A video by Pondoro guides of the big Mohlabetsi male lion mating with 2 lionesses during the past week. They say that you must make hay when the sun shines and the Mohlabetsi male seem to have taken this advice to heart. It often happens that lionesses in the same pride synchronize their estrus cycles as seems to be the case with these two lionesses of the Impalabos pride.

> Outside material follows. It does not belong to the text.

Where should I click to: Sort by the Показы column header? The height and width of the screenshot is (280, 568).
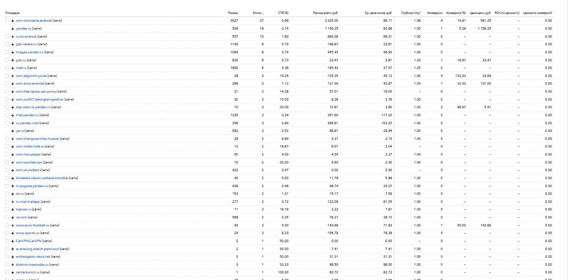(233, 13)
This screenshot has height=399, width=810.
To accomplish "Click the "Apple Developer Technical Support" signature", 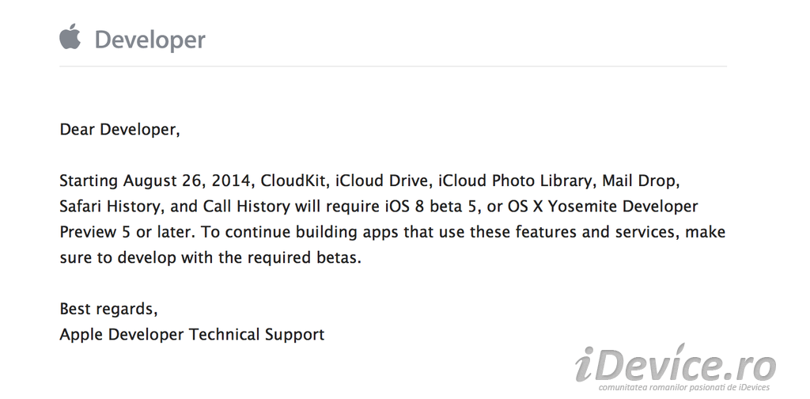I will click(191, 334).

Lionesses can roar just as loud as their male counterparts although the roar of a male is of a slightly lower frequency and said to be audible over a range of at least 7 kilometers. Even further on cold and wet days when the denser air carries sound a lot further. The only times that I have seen lionesses roar was when they were in the presence of a male or otherwise when in estrus and roaring to advertise their services. They would never have to wait too long before the first suitor arrives. I am sure that the Mohlabetsi male could not believe his luck when 2 lionesses were waiting and no other competitor arrived to share in the spoils. My only explanation for the non arrival of his younger partner is be that he might already be preoccupied with exactly this kind of activity.

Lions¬†mate approximately every 20 minutes for a period lasting up to 5 days which can add up to 250 times over the period. I am sure the Mohlabetsi male did not really thought this through! Multiply by 2 and all you will get is a very, very exhausted lion. The guides saw him during yesterday’s afternoon safari drive and waited for about an hour in order for guests to see the lions get up and mate, but he completely ignored the advances of both lionesses. No wonder.